── 提示文 ──

カロリーネ・カレガリ警察署長は、デイゼ容疑者の死因が縊死であることを明らかにし、「最終的な調査結果を待つが、現時点では自殺の可能性が高い。自身の衣服を使用し、首吊り自殺を図ったと考えられる」と述べた。
独房内には「私は殺人犯ではない!」と書かれたTシャツと、警察に宛てた手紙が発見された。手紙の詳細は調査中だが、デイゼ容疑者が無罪を主張し、精神的苦痛や抑うつ状態にあったことを訴える内容とされている。
事件は2024年12月23日、クリスマスの家族の集まりで発生した。デイゼ容疑者がヒ素を混入した小麦粉を、姑ゼリさんが何も知らずに使用してケーキを作った。それを食べた6人のうち、親戚の女性3人が死亡、さらにゼリさんを含む2人が重体となった。
捜査により、デイゼ容疑者の標的は姑ゼリさんであり、2人の間には長年にわたる確執や金銭トラブルがあったことが判明している。
同事件後、同年9月に死亡していた舅パウロさん(ゼリさんの夫)の遺体を掘り起こして検査した結果、やはり体内からヒ素が検出された。パウロさんはデイゼ容疑者が用意した粉ミルクとバナナを摂取した後に死亡しており、デイゼ容疑者による毒殺の疑いが強まった。
さらに、夫ディエゴさんと息子の尿からもヒ素が検出されており、デイゼ容疑者が用意したマンゴージュースを飲んだ後に体調を崩したと証言している。警察はデイゼ容疑者が他の人物にも毒を盛ろうとしていた可能性について捜査を進めていた。
デイゼ容疑者の突然の死亡により、事件は新たな局面を迎えた。警察はこれで捜査を打ち切るのではなく、その他の遺書の有無や独房内の状況を詳しく調査し、死亡に至った経緯を明らかにする方針だ。

───
── データ一覧 ──

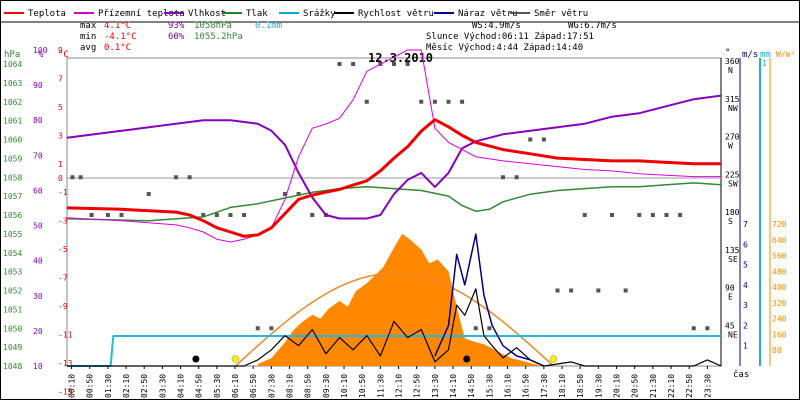 This screenshot has height=400, width=800. Describe the element at coordinates (144, 386) in the screenshot. I see `x-tick-4: 02:50` at that location.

───

設問 →
1. 提示文のうち「カロリーネ・カレガリ警察署長」を含む語句で始まり「んを含む2人が重体となった。」で終わる部分を、「小麦粉」を「砂糖」に置き換えて書き直してください。
2. 提示文について、次の問いに答えてください。
(a) 警察署長が明らかにしたデイゼ容疑者の死因は何ですか。
(b) 事件は何年何月何日に発生しましたか。
(c) パウロさんは死亡する前に何を摂取していましたか。
この一覧は別の出典から取ったものです。

解答 →
1.
カロリーネ・カレガリ警察署長は、デイゼ容疑者の死因が縊死であることを明らかにし、「最終的な調査結果を待つが、現時点では自殺の可能性が高い。自身の衣服を使用し、首吊り自殺を図ったと考えられる」と述べた。
独房内には「私は殺人犯ではない!」と書かれたTシャツと、警察に宛てた手紙が発見された。手紙の詳細は調査中だが、デイゼ容疑者が無罪を主張し、精神的苦痛や抑うつ状態にあったことを訴える内容とされている。
事件は2024年12月23日、クリスマスの家族の集まりで発生した。デイゼ容疑者がヒ素を混入した砂糖を、姑ゼリさんが何も知らずに使用してケーキを作った。それを食べた6人のうち、親戚の女性3人が死亡、さらにゼリさんを含む2人が重体となった。

2.
(a) 縊死
(b) 2024年12月23日
(c) デイゼ容疑者が用意した粉ミルクとバナナ